- **Exercise objective**:
Return an exact copy of the lines from the one holding "Viewport: 892px width, 502px height." to the end of the data, including both the starting and final lines. Leave the pictures out.

━━━ Listed records ━━━

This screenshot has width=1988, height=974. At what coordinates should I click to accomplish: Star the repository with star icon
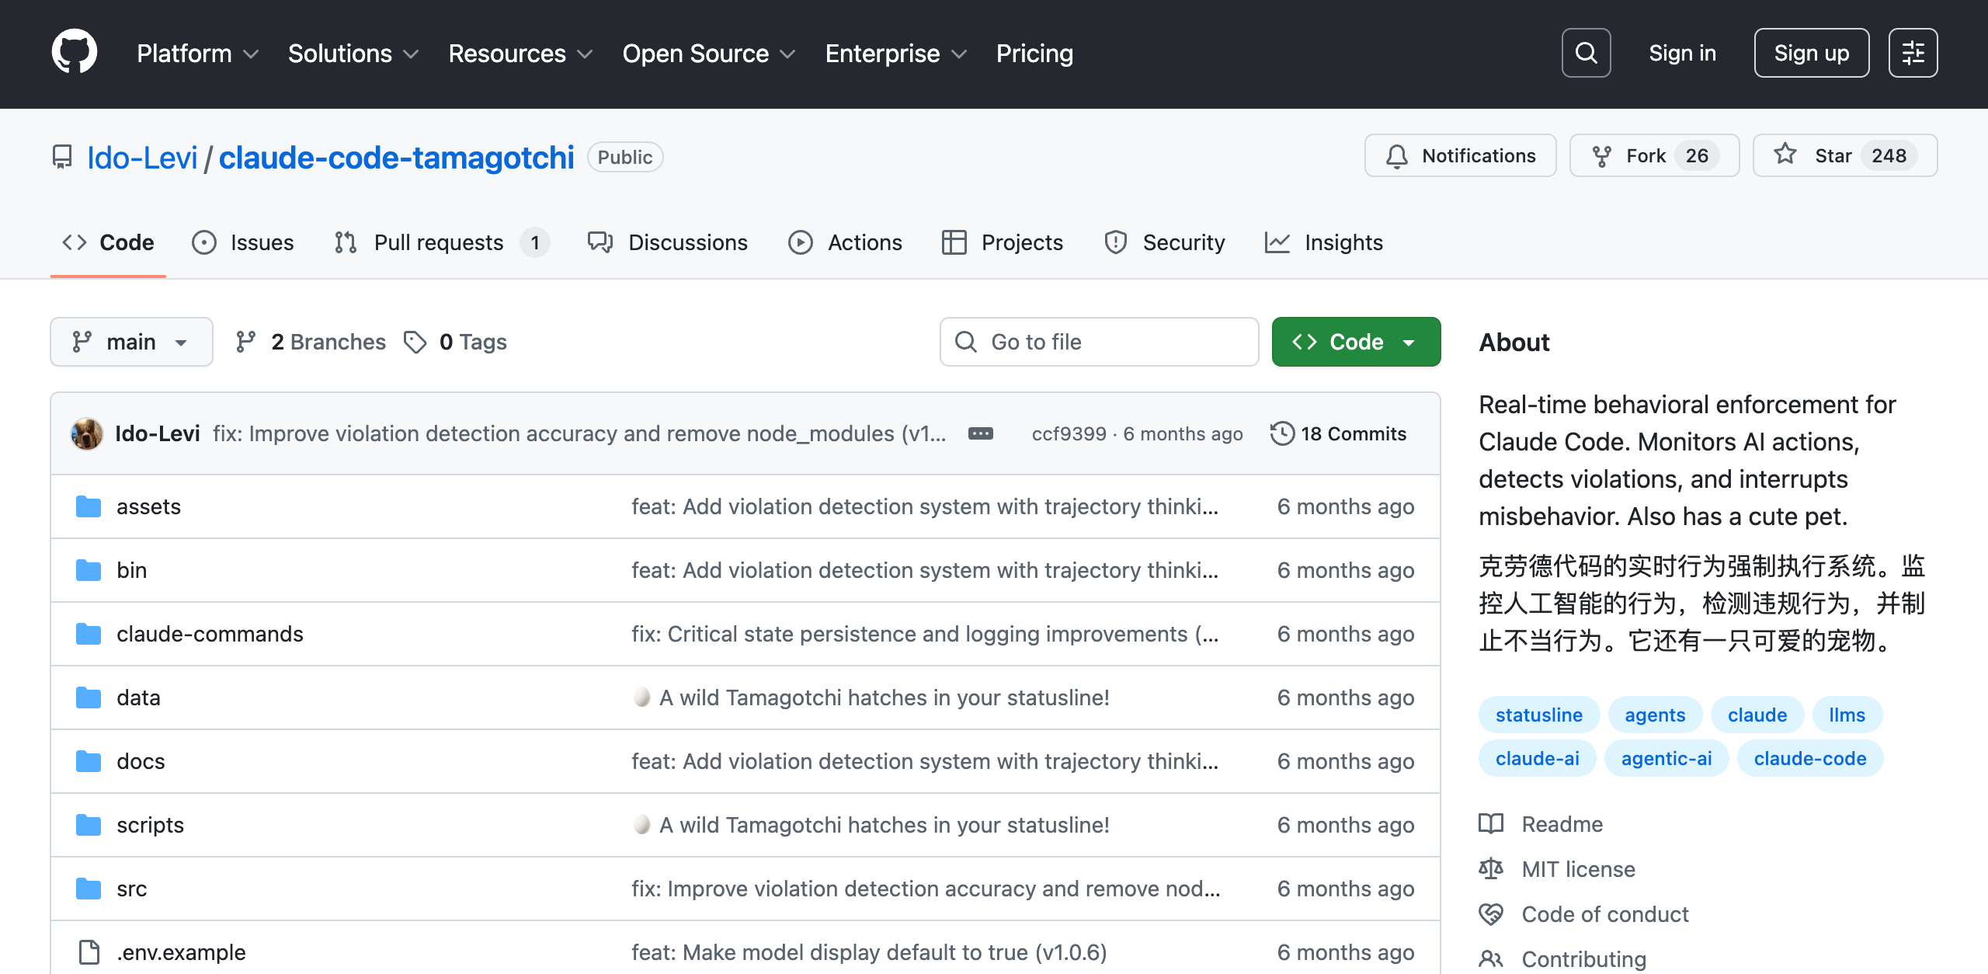tap(1786, 155)
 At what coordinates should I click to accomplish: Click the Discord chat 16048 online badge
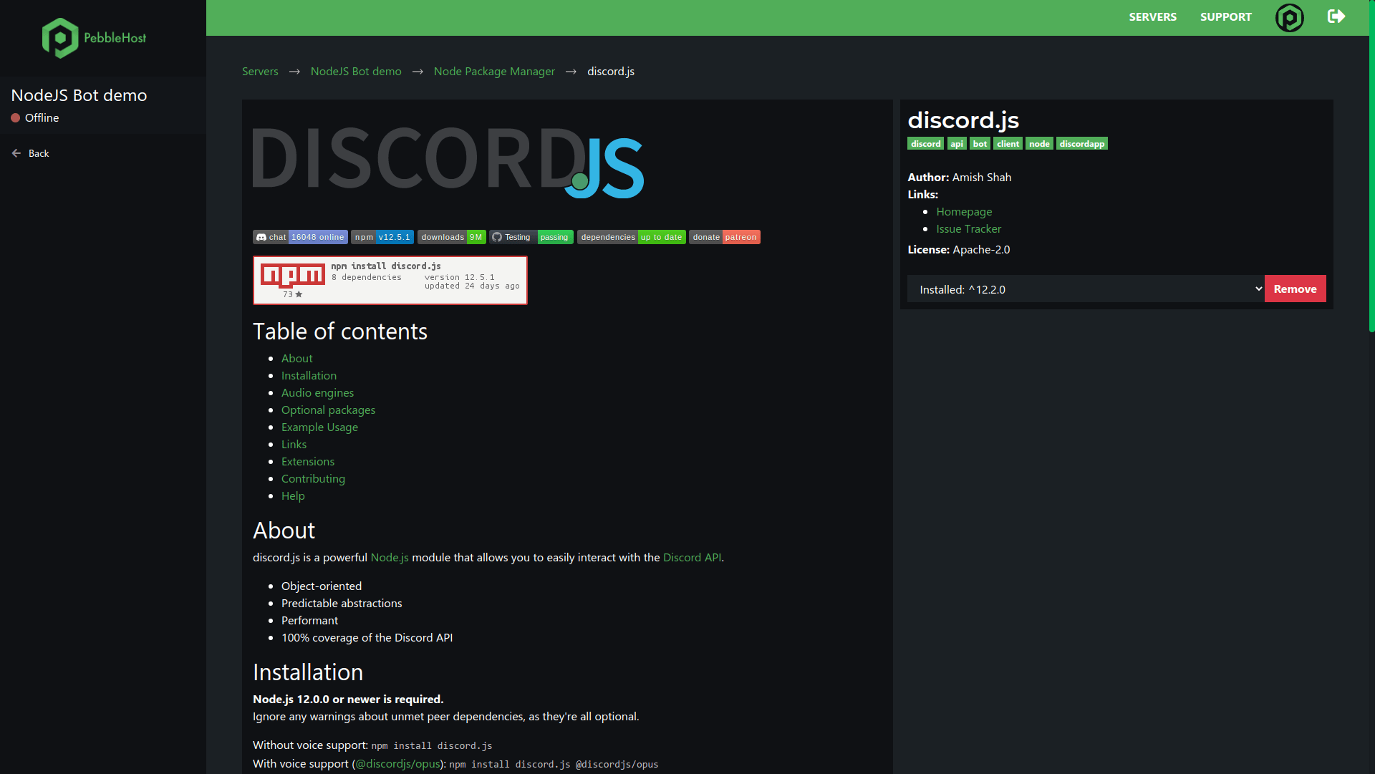pos(300,237)
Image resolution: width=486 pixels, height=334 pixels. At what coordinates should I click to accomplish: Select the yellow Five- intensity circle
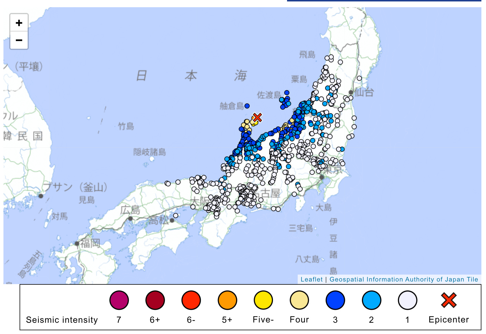[x=263, y=300]
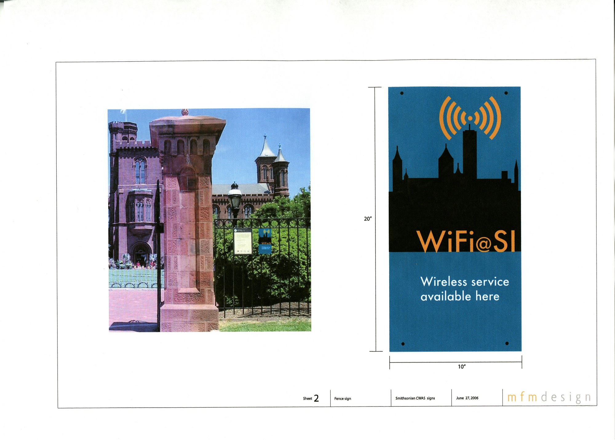Click the top-left mounting hole dot on sign

tap(402, 93)
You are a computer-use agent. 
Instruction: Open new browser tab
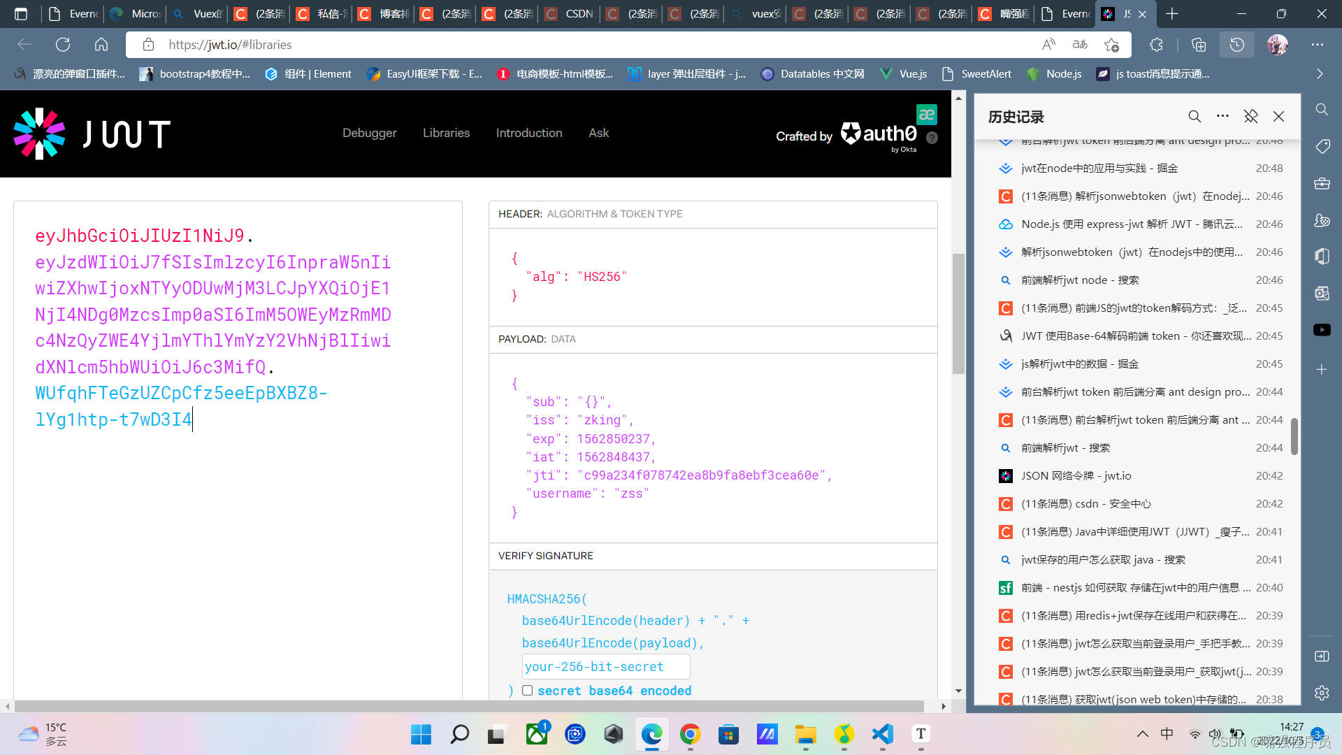1172,14
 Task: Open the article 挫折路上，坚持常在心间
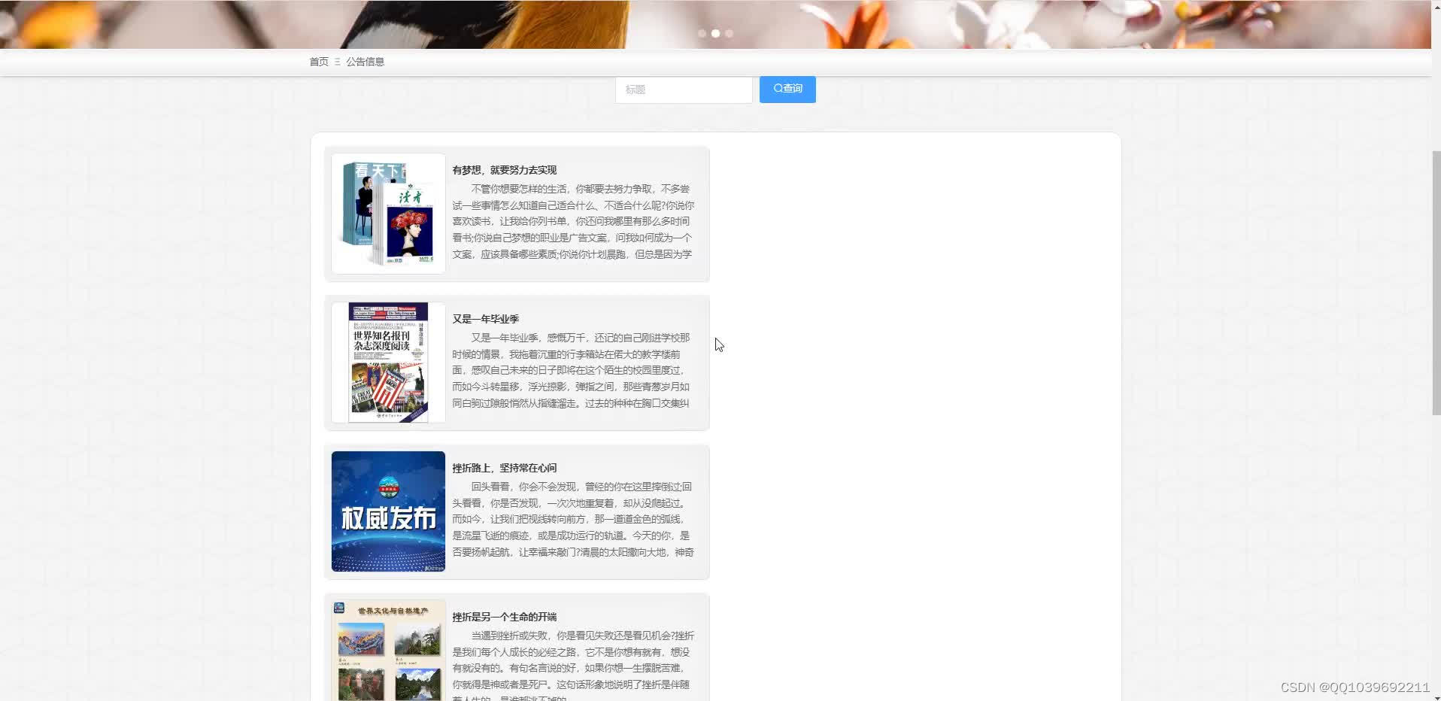point(504,467)
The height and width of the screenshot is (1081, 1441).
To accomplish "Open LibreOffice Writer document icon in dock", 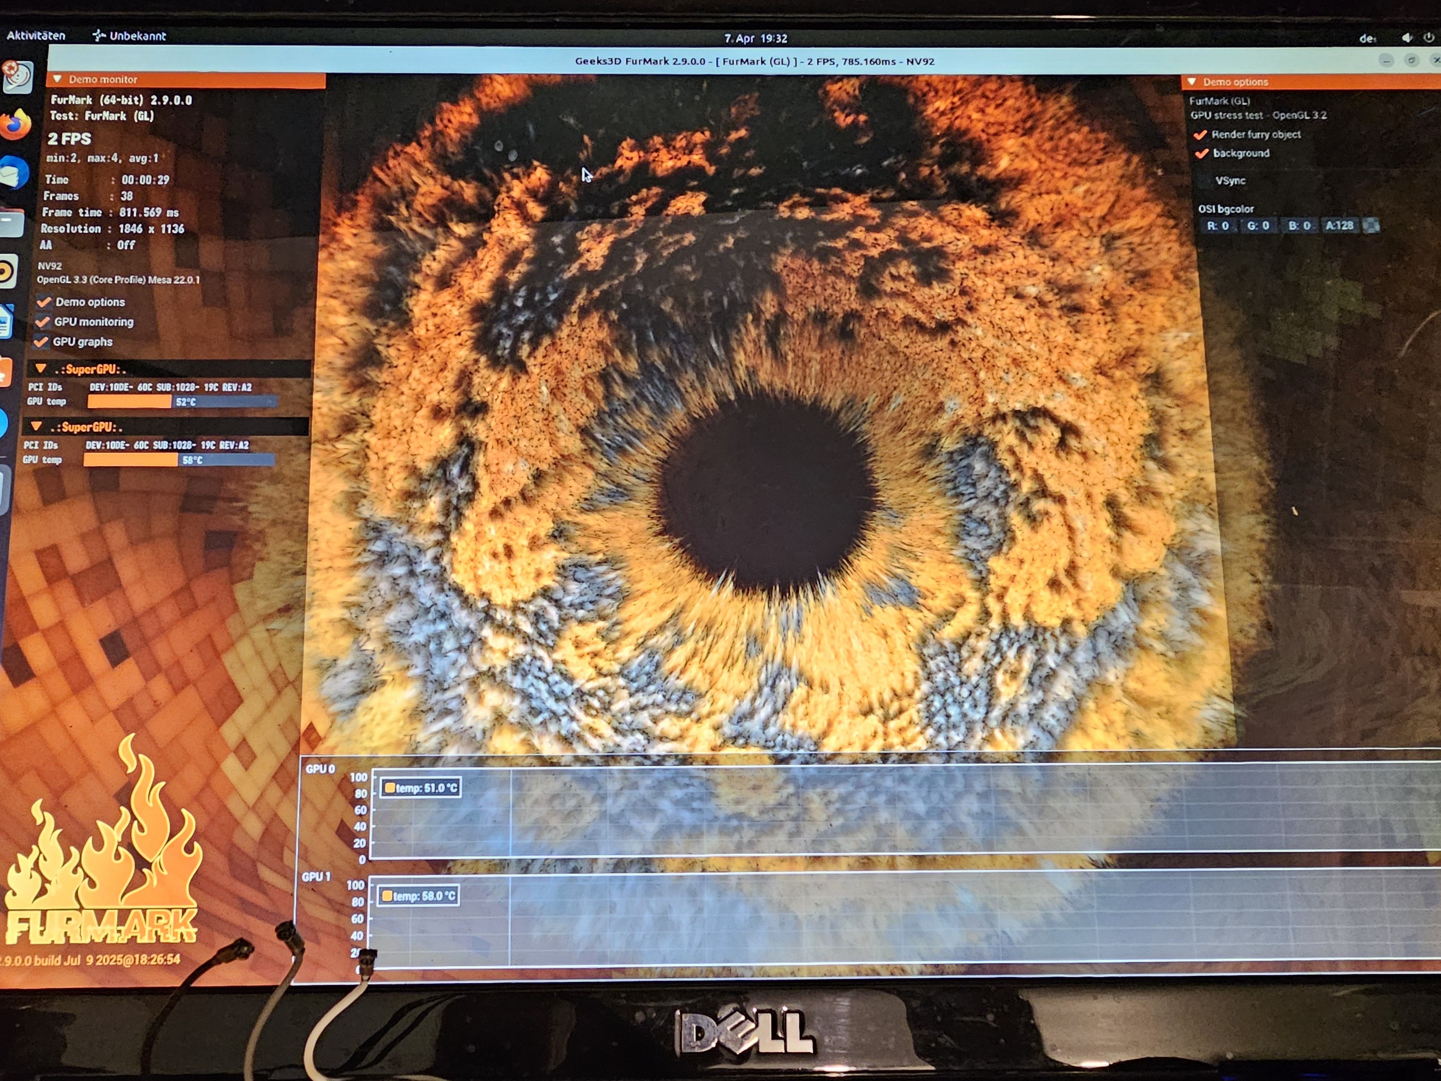I will point(6,321).
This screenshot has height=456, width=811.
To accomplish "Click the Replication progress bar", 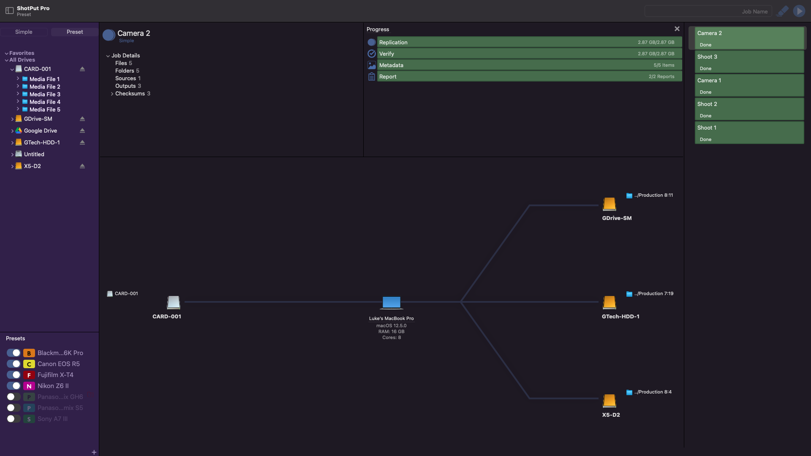I will (529, 42).
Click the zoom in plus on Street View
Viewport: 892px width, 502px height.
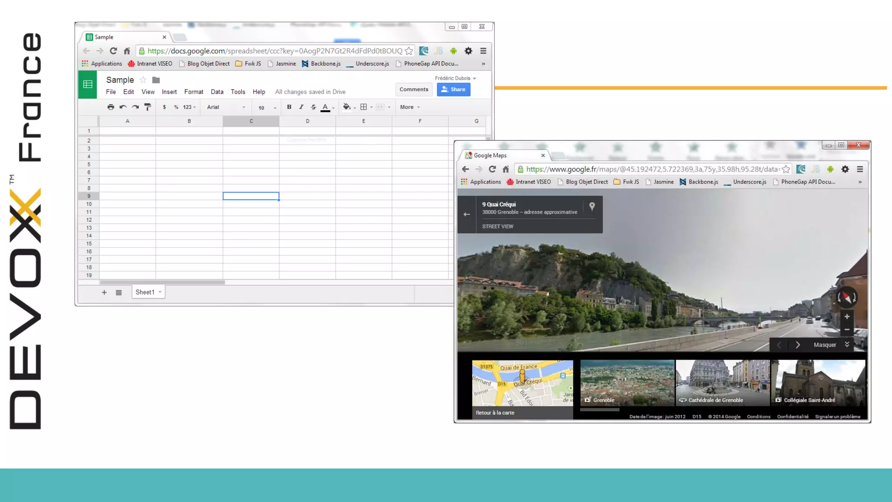[847, 317]
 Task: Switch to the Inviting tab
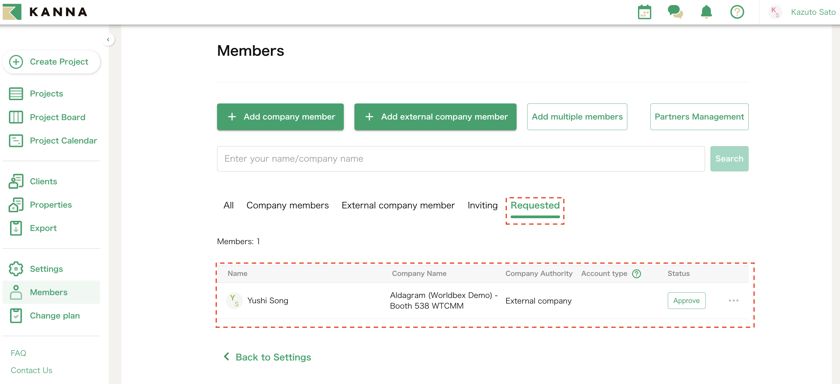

━━━

- **Exercise answer**:
Viewport: 892px width, 502px height.
[847, 317]
 Task: Switch to the Inviting tab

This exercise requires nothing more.